Article 28 (Export control)
1 You shall comply with the applicable export control regulations, laws, and orders (hereinafter collectively referred to as the “Export Laws”). You may not export or re-export software that contains cryptographic technology subject to U.S. Export Administration Regulations (hereinafter referred to as “EAR”) to any country to which the U.S. Government prohibits export. In addition, you shall not export or re-export to any person or entity whose transactions are prohibited by the United States.
2 If Software contains EAR-regulatory cryptography, you represent and warrant that you are not a national of, and reside in, any country for which the U.S. government prohibits exports, such as Iran, Syria, Sudan, Cuba, and North Korea, and that you are not prohibited by Export Laws from receiving Software.
Article 29 (Miscellaneous)
1 Agreement constitutes the entire agreement between the parties with respect to the subject matter hereof and supersedes all prior agreements, understandings, and negotiations, both written and oral, between the parties with respect to the subject matter hereof.
2 Agreement may not be assigned or transferred by you without the express prior written consent of Licensor.
3 The waiver by Licensor of a breach of any provision contained herein shall be in writing and shall in no way be construed as a waiver of any subsequent breach of such provision or the waiver of such provision itself.
4 You acknowledge and agree that monetary relief would not be an adequate remedy for a breach or threatened breach by you of the provisions of Agreement and that Licensor shall be entitled to the enforcement of Agreement by injunction, specific performance or other equitable relief, without prejudice to any other rights and remedies that Licensor may have.
5 Nothing in Agreement shall constitute or be deemed to constitute a partnership or joint venture between the parties, or constitute or be deemed to constitute any party the agent or employee of the other party for any purpose whatsoever and neither party shall have authority or power to bind the other or to contract in the name of, or create a liability against, the other in any way or for any purpose.

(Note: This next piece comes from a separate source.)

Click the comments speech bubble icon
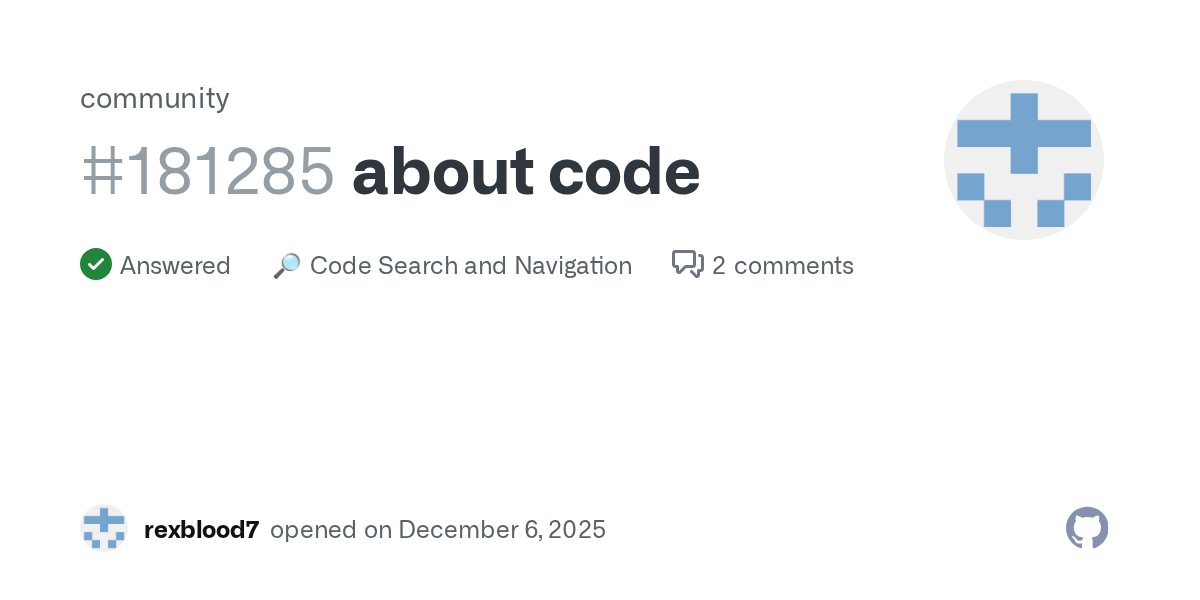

6 If any provision of Agreement shall be invalid or unenforceable, such invalidity or unenforceability shall not render the entire Agreement invalid. Rather, Agreement shall be construed as if not containing the particular invalid or unenforceable provision, and the rights and obligations of each party shall be construed and enforced accordingly.
7 Any notice, instruction, direction or demand under the terms of Agreement required to be in writing will be duly given upon the receipt, if delivered by hand, facsimile transmission, registered or certified mail, return receipt requested, postage prepaid, to the following addresses or telecopy numbers or to such other addresses or telecopy numbers as may be specified by like notice to Licensor or Affiliates.
Article 30 (Governing Law and Dispute Resolution)
1 These terms and conditions shall be construed in accordance with and governed by the laws of Japan, without reference to the principle of conflict of laws.
2 If you do not have a head office (or your place of business if there is no head office) in Japan, all disputes, controversies or differences arising out of or in connection with Agreement shall be finally settled by arbitration in Tokyo in accordance with the Commercial Arbitration Rules of The Japan Commercial Arbitration Association.
3 If you have a head office in Japan, all disputes, controversies or differences arising out of or in connection with Agreement shall be subject to the exclusive jurisdiction of Tokyo District Court.